Elle, qui s’était illustrée comme journaliste, notamment militante dans la défense des communautés paysannes indigènes, commence à manifester sa méfiance à l’égard des révoltes étudiantes, un mouvement qu’elle juge artificiel. Un journal lié au gouvernement, « El Universal », a affirmé qu’il y avait eu a dénoncé 500 intellectuels, y compris des collègues comme Carlos Fuentes, Leonora Carrington, Rosario Castellanos, Max Aub et Luis Villoro (père de l’écrivain Juan Villoro). La renommée de traitre Il l’a poursuivie.
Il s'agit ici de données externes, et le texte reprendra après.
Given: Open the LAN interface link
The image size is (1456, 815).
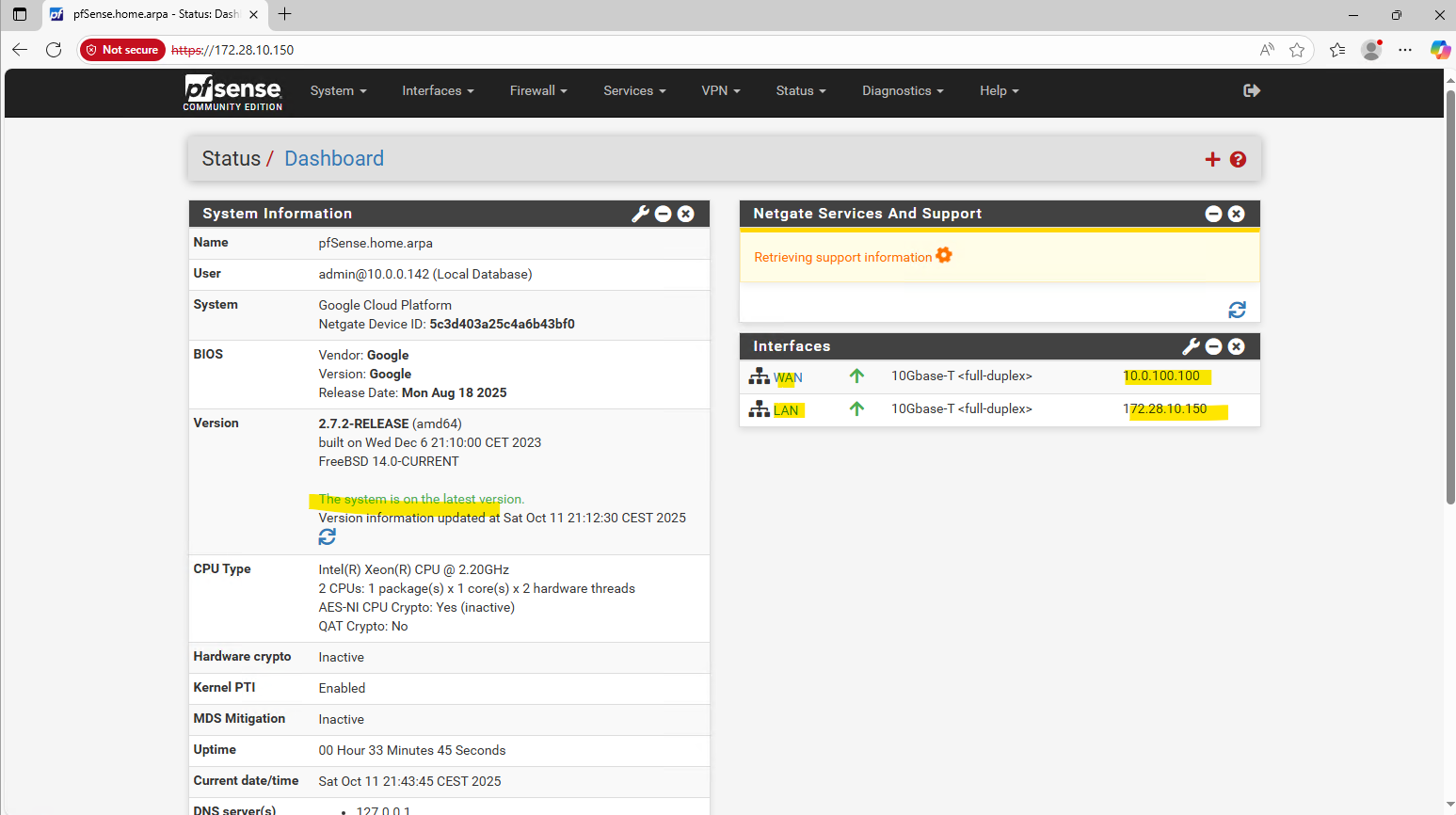Looking at the screenshot, I should (786, 410).
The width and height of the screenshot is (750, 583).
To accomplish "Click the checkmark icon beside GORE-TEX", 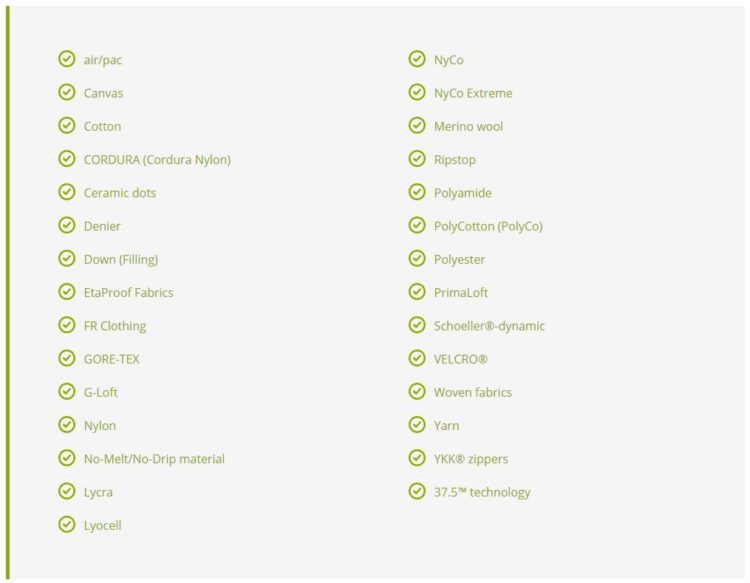I will pyautogui.click(x=67, y=358).
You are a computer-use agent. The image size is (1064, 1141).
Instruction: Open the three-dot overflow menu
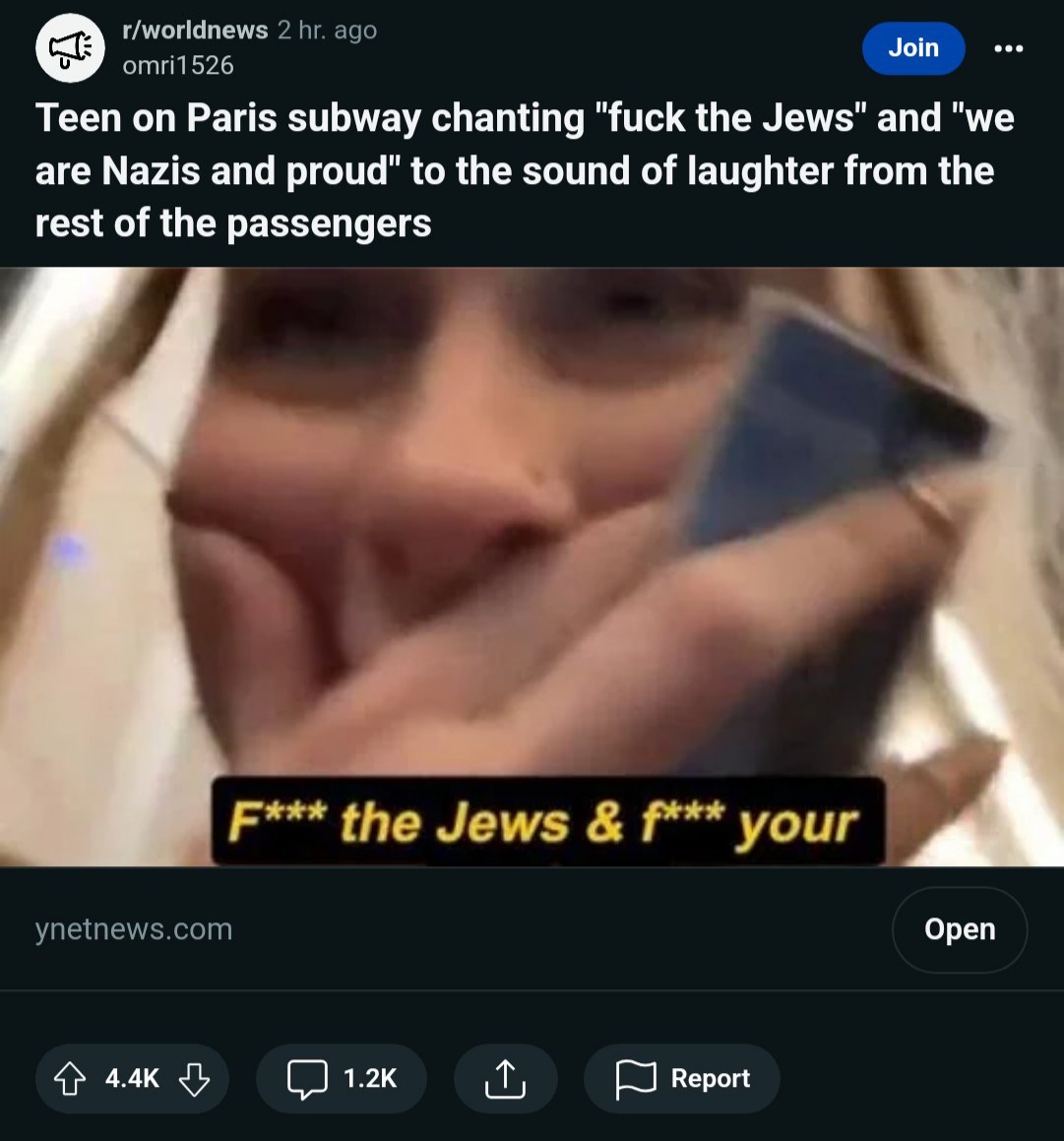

«Mais ce n’était pas comme ça, elle l’a toujours nié. Il faut tenir compte du fait que le mouvement étudiant n’était pas clandestin, que ceux qui l’ont rejoint ont signé ouvertement et que ces noms étaient déjà en possession de la Direction fédérale de la sécurité », souligne Lopátegui. Garro est obligée de garder le silence et elle meurt de peur après qu’un an plus tard, une bombe sur un avion commercial a tué 70 passagers.dont Carlos Alberto Madrazo, l’homme politique qui a soutenu le mouvement agraire et tenté de réformer le PRI, avec qui elle a travaillé en étroite collaboration.

Elena Garro, dans un portrait de 2017. / DOCUMENTATION CITRU | CC BY-SA 4.0

Dans ce roman passionné qu’est la vie de l’auteur, il y a encore de la place pour deux points supplémentaires. Au moment où Octavio Paz refusait de laisser publier sa femme, l’écrivain partageait la lecture du texte dactylographié de « Mémoires du futur » avec son cercle d’amis, parmi lesquels Gabriel Garcia Marquez et, sachant cela, aujourd’hui, «Cent ans de solitude» n’a pas une petite dette envers le roman de Garro, y compris les papillons jaunes. On peut également percevoir que L’idée centrale de « L’Ange exterminateur » vient de ce même roman. Buñuel a voulu l’adapter mais finalement il n’a jamais reconnu le germe de son chef-d’œuvre.

«Je pense que c’est le moment», affirme Barrera, «de célébrer cela dans toute sa complexité et son importance. Peut-être que l’heure d’Elena Garro n’est pas encore venue.»